*** Supplied records Section Begins ***

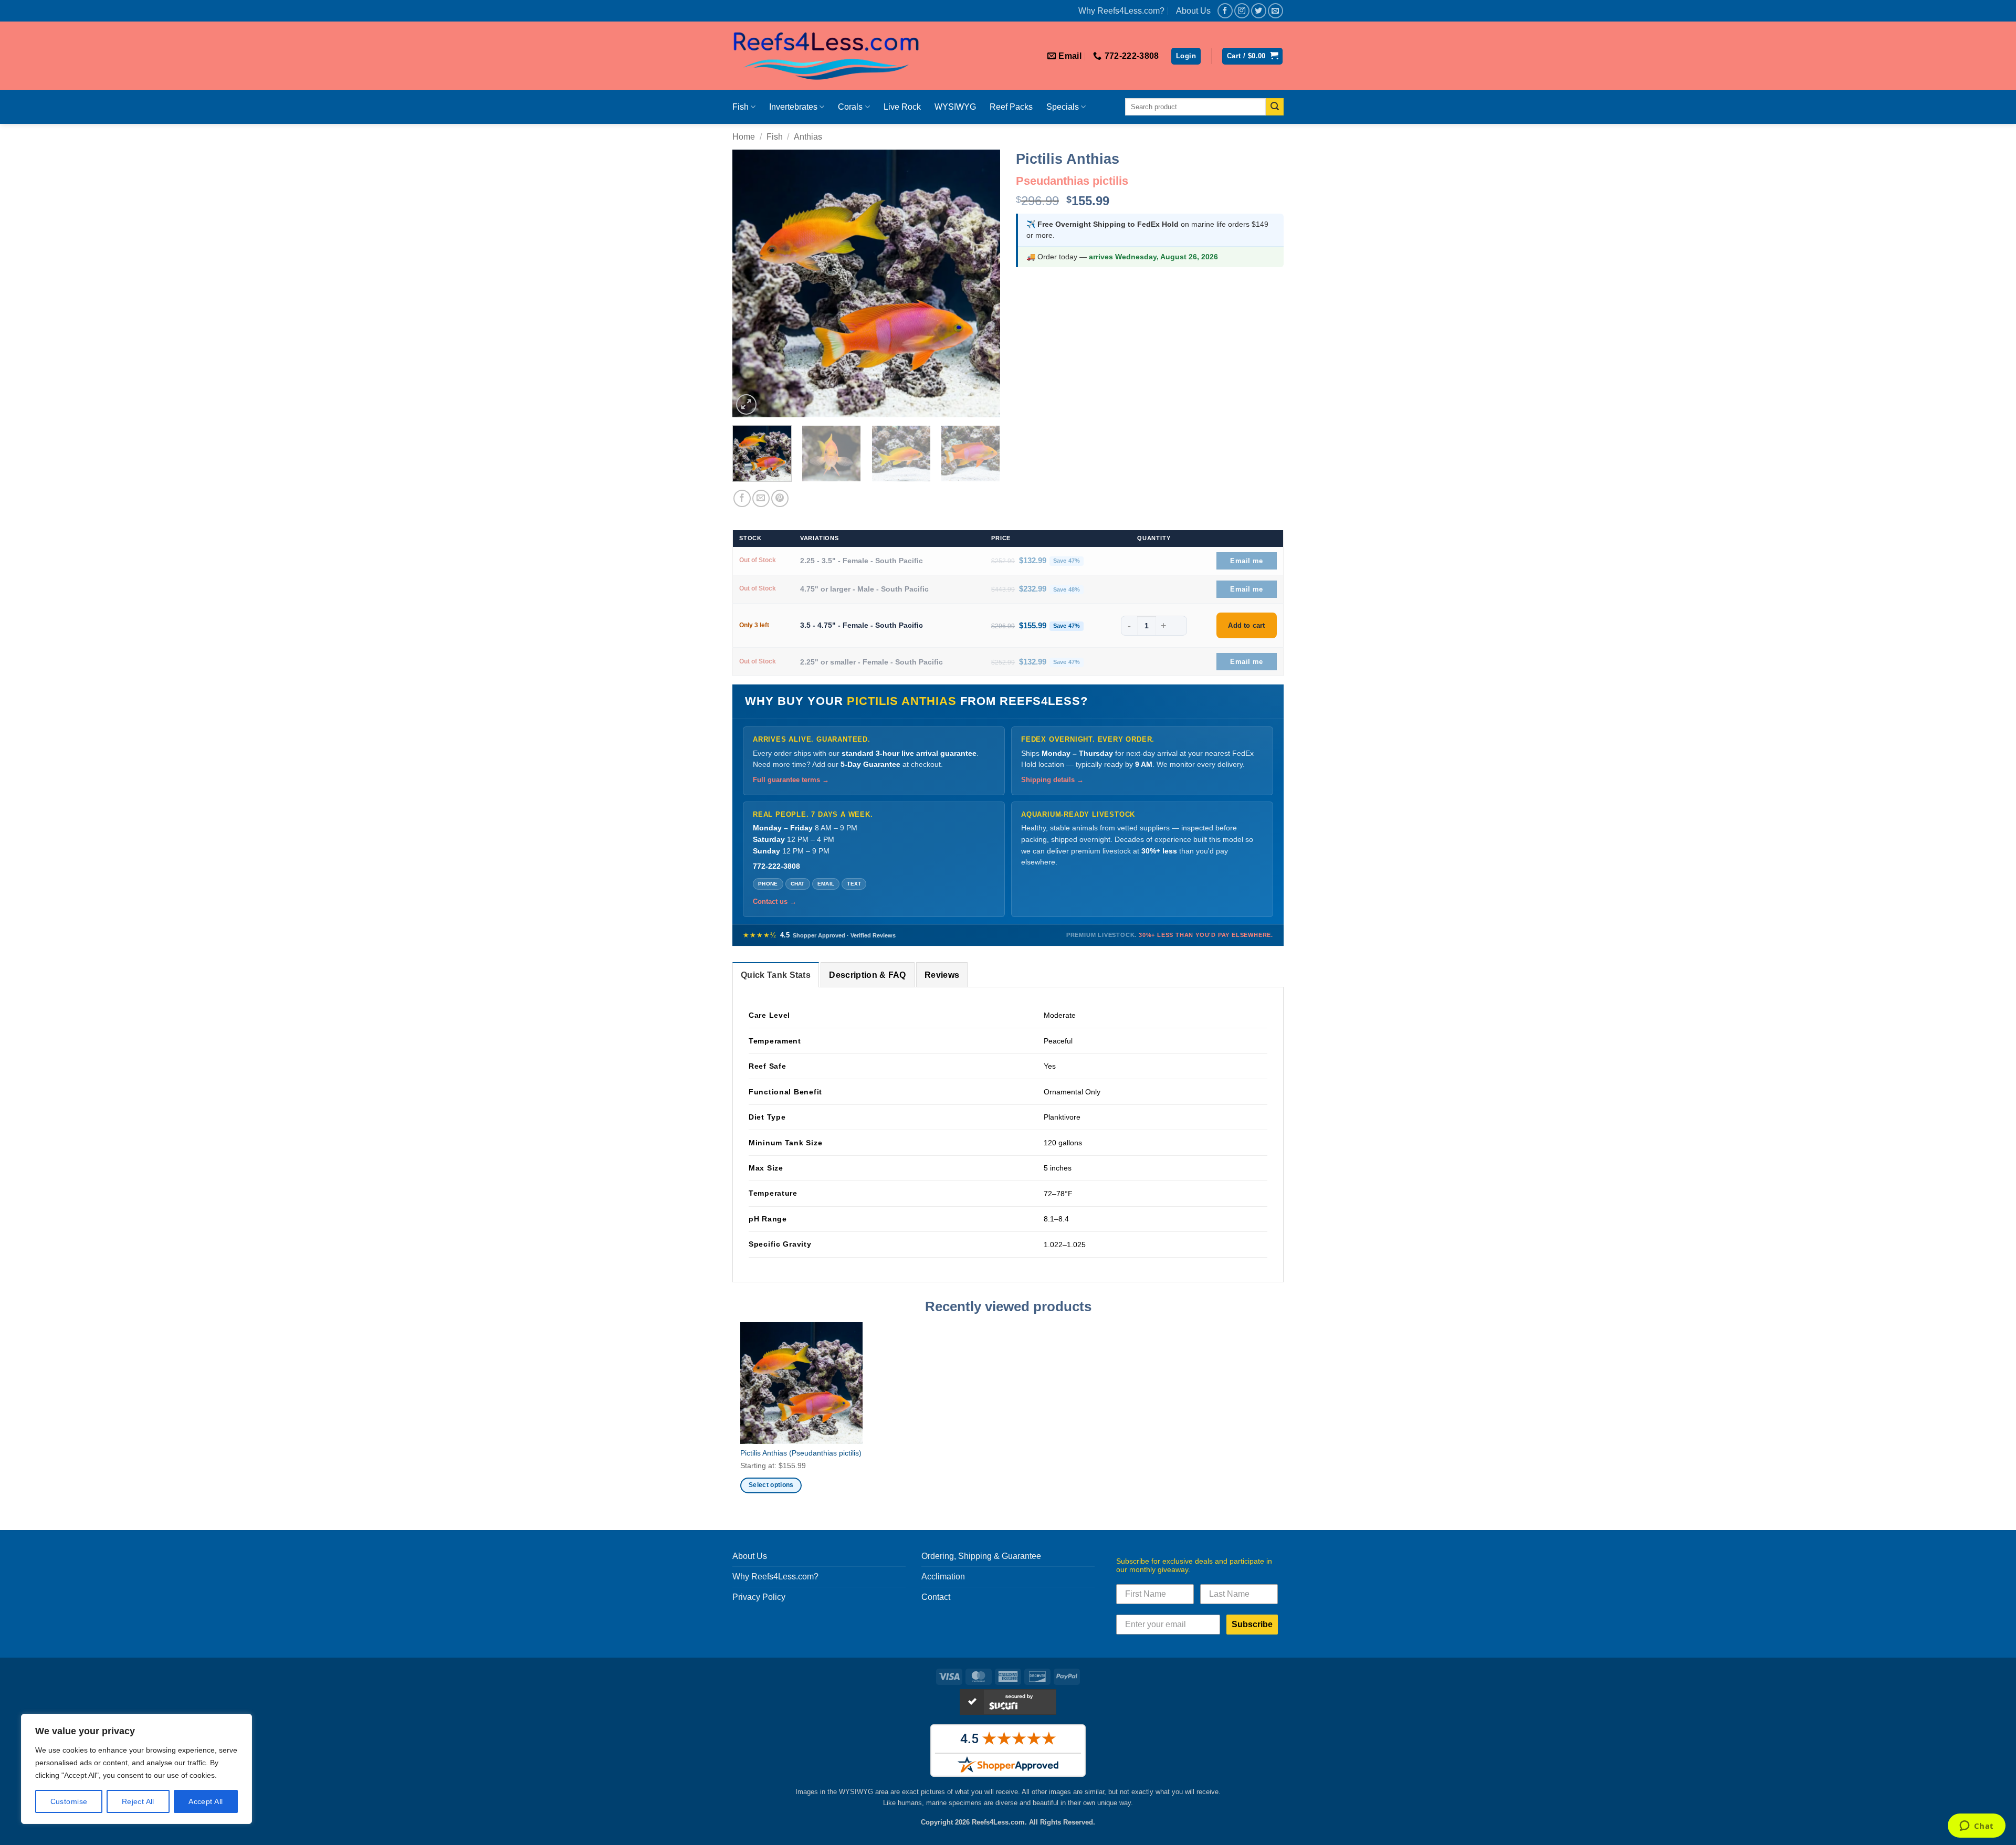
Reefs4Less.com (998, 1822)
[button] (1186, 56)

*** Supplied records Section Ends ***
*** Supplied records Section Begins ***

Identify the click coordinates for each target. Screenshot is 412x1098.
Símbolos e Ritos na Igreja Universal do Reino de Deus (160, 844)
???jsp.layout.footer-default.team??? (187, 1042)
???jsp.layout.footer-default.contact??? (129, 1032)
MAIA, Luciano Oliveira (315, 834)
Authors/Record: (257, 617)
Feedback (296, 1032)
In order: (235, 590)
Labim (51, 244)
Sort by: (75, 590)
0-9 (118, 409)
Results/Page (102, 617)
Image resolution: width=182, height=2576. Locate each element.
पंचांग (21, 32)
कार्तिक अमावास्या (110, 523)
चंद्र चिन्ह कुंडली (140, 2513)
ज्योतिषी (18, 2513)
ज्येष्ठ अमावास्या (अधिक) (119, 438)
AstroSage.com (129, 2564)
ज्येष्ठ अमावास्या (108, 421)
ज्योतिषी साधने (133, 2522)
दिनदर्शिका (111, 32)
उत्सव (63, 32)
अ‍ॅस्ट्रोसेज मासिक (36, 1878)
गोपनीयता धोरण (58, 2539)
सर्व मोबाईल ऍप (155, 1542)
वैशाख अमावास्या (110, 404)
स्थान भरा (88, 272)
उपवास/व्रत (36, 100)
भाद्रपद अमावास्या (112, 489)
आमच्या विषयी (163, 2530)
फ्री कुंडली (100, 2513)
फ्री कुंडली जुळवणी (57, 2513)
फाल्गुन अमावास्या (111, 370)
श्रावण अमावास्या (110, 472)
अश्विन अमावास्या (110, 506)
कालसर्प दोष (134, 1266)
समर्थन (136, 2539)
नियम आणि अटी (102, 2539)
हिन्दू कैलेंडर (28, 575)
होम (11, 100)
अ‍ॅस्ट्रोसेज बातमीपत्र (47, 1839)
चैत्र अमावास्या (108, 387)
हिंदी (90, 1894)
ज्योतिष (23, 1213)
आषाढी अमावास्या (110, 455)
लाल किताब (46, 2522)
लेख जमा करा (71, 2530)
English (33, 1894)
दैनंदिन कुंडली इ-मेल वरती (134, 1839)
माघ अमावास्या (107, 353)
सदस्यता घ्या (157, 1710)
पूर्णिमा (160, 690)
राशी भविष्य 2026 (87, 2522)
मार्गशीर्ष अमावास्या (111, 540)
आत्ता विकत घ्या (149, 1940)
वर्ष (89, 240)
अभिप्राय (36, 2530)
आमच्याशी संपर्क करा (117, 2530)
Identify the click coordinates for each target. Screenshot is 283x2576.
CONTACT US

*** Supplied records Section Ends ***

Aim of the task —
Among the records, find the lines that contain "footer" and copy each of them.

Solution to the problem —
???jsp.layout.footer-default.team??? (187, 1042)
???jsp.layout.footer-default.contact??? (129, 1032)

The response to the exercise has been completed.